With the biggest tech companies lining up to report earnings this week, many were expecting a confirmation that the Covid-19 pandemic had cemented the cloud as the world’s most profitable industry. But after German software giant SAP reported disappointing earnings Sunday night that drove down its stock price, some observers were feeling jitters.
“On Monday we said, ‘Hey, you said [the third quarter] was going to be really good,’” says Thomas Broderick, an analyst at investment bank Stifel.
Those doubts proved short-lived. Government hearings and a bearish overall stock market didn’t slow down the tech giants, most of which ended up reporting earnings that exceeded analyst expectations. The big number: $2 billion. That’s the approximate combined revenue that Amazon, Microsoft and Alphabet, which all reported earnings Thursday, collectively added in cloud services for the last quarter alone, according to Stifel’s research.
Amazon said its cloud business Amazon Web Services generated $11.6 billion in the third quarter, a 29% increase from the same period in 2019. Alphabet reported that its Google Cloud Platform revenue rose 45% to $3.4 billion. And Microsoft attributed its 12% year-over-year overall revenue jump to its booming Azure cloud business.

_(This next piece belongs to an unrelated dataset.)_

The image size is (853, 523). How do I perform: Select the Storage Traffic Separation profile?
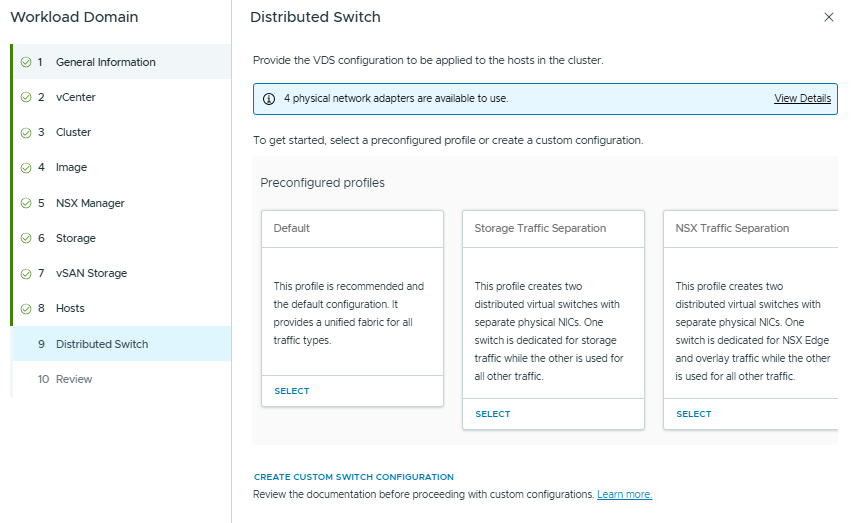[492, 414]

Other cloud companies such as Twilio and ServiceNow also wowed shareholders.
Such blockbuster results can be largely attributed to the effect the Covid-19 pandemic has had on tech companies, boosting demand for their cloud products that have allowed workforces to connect while employees work from home. “Before, digital transformation was a choice,” says Alex Zukin, an analyst with RBC. “Now for a lot of industries, it’s no longer a choice, it’s an imperative.”
The pandemic-driven boom has helped other public cloud stocks as well. Twilio, the $41 billion cloud communications provider, started the week’s earnings for the U.S.-based tech companies with $448 million in revenue for the quarter, close to $50 million above analyst expectations. And cloud services provider ServiceNow followed that up on Wednesday with a 2% stock jump after generating $1.15 billion for the quarter, above forecasts.
Under CEO Bill McDermott, who joined in October 2019, ServiceNow’s share price has almost doubled; the company is now valued at $94 billion. His success at the company may serve as a bitter pill for SAP, which has faced pressure from activist investor Elliot Management to scale back growth in recent months, and from which McDermott departed as CEO last year. On Sunday evening, the German tech giant reported that coronavirus lockdowns had affected demand for its business and customer management software. The results, SAP’s worst in more than a decade, drove down its stock 20% and its market cap to 118 billion euros.
But as it turns out, SAP was the exception, not the rule. For most companies, it’s good to be in the cloud. “The theme of this week is “adapt or die,” says Broderick, the Stifel analyst.